The COP24 United Nations Climate Change Conference wrapped up last week, and while the outcome of the conference was generally positive, the world is still facing an increasingly dire future for our planet.

One change people can make to help save the world is altering what they eat. Transitioning away from meat to a more plant-based diet can help reduce the global greenhouse emissions that come from food production. And a new study from the University of Technology Sydney and Duke University shows that simply labeling food with its carbon footprint may be a way to get people to eat less meat.

It turns out, many people don’t understand the carbon consequences of their food choices, and the study found that they greatly underestimate the carbon footprint of the foods they eat.
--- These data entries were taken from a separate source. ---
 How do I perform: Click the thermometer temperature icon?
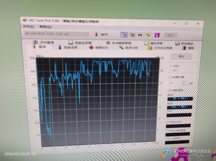96,34
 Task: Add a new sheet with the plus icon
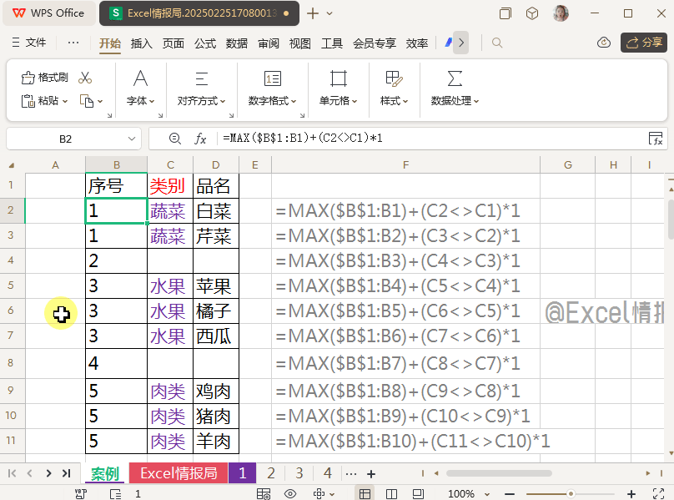point(371,473)
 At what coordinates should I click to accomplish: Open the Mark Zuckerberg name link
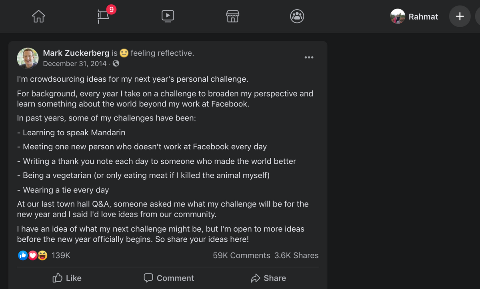[76, 53]
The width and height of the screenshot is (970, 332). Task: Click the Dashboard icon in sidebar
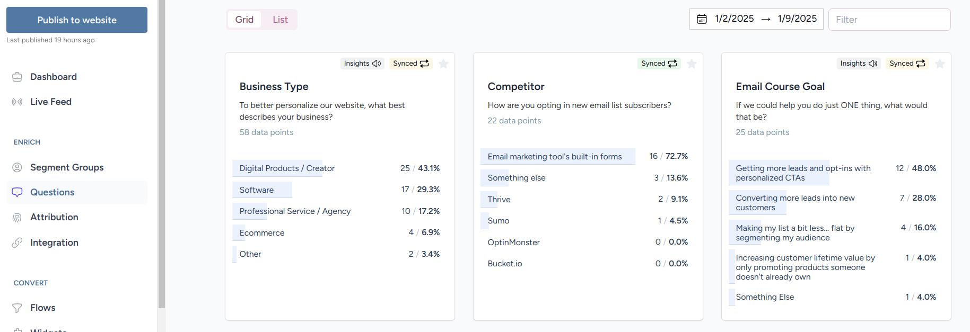point(17,77)
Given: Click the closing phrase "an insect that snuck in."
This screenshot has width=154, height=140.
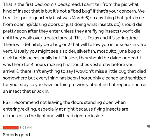Looking at the screenshot, I should pos(26,91).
“With an appliance such as a heater you can feel the energy used and see an electricity bill at the end of the month, so the impact is quite salient, whereas the impact of food production is largely invisible,” said the study’s lead author Dr. Adrian Camilleri in a statement.

So the study created a carbon footprint labeling system for food similar to the five star energy ratings given to appliances. From the press release announcing the study’s findings:

They presented 120 participants with a choice of soups to buy. When the soups had a carbon footprint label, participants bought fewer beef soups and more vegetable soups than when there was no label provided.

The research suggests that the introduction of carbon footprint labels on food items could be a simple intervention to increase understanding of energy use and greenhouse gas emissions from food production, and thus reduce environmental impacts.

While not comprehensive, this study fits in with previous market research that shows grocery shoppers today want more information about the products they buy. Millennials in particular care about more social issues like animal welfare, fair trade, and, it would stand to reason, environmental impact.

If carbon footprint labeling were to catch on, this would presumably be a boon to alternative or “fake” meat companies like Beyond Meat, Impossible Foods and Seattle Food Tech, which are creating plant-based simulacra of our favorite meats. But more importantly, it looks like a small thing like a food label could have a big impact on our planet.